Clients are demanding more intuitive technology and broader services from their private banking and trust providers. And as such, these organizations require greater economies of scale to invest in enhancing their offerings.
More than two-thirds (68%) of private bank and bank trust executives are actively considering merger and acquisition (M&A) opportunities to grow and adapt their businesses, according to the latest Cerulli Edge – US Asset and Wealth Management Edition.
Greater efficiency through economies of scale (75%), a desire for geographic expansion (69%), and the many benefits of greater fee-based revenues (63%) are the primary motivators behind most M&A in the bank space, the report finds.
Chayce Horton, research analyst at Cerulli Associates, says: “Larger and more scaled firms that can provide seamless and comprehensive financial services experiences for their clients have regained momentum after finding themselves flatfooted for the better part of the previous decade.” Private banks now are the fastest-growing segment of the bank wealth management industry, with annualized growth of 17% since end-2019.
Cerulli finds that 62% of executives actively considering M&A options are looking into acquiring smaller firms in their channel and integrating them into their offering.
“This option is considered one of the least cumbersome M&A strategies, with the benefits of complementary business growth and cost-cutting measures,” Horton explains. “However, the acquiring firm must possess the systems and operational nimbleness to handle the injections of scale that come with acquisitions.”

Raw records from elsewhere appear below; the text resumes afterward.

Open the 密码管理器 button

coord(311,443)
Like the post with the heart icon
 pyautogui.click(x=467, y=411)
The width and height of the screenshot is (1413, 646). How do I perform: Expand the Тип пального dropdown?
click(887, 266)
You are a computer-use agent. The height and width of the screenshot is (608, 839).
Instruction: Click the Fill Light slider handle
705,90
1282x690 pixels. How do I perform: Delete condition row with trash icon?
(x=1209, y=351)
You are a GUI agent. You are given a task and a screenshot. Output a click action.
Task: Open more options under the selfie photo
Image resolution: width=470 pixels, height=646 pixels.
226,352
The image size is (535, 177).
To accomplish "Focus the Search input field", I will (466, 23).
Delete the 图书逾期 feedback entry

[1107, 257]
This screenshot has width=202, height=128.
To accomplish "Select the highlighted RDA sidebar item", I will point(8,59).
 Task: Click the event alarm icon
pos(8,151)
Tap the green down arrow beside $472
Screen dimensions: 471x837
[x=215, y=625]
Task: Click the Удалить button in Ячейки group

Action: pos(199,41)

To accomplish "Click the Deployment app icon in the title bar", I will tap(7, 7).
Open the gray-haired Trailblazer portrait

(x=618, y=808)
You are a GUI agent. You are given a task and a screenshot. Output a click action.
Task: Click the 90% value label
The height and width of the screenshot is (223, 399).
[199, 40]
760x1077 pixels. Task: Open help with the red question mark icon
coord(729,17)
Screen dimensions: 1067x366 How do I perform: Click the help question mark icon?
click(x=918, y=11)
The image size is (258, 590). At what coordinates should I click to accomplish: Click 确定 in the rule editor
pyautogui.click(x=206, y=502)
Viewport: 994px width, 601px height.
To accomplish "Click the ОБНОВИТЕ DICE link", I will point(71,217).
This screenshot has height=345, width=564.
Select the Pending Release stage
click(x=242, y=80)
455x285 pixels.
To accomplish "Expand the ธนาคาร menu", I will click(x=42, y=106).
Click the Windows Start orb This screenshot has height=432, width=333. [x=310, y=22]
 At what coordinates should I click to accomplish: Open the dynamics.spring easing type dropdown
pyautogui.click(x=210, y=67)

Merging with a similarly-sized bank/trust company (38%), acquiring a registered investment advisory business or family office (38%), or acquiring a digital advice or fintech provider (23%) are other strong considerations for M&A among bank executives.
As M&A activity in the bank space intensifies, third parties providing products and services to these firms must prepare to adapt their strategies as well.
“Often during M&A events and the resulting integrations, traditional gatekeepers and decision-makers can change in unpredictable ways,” Horton notes. “The best way to continue addressing opportunities through these events is to have conversations early and often with counterparts across the organizational chart to gauge when and what problems may arise, so that they can be appropriately resolved ahead of time.”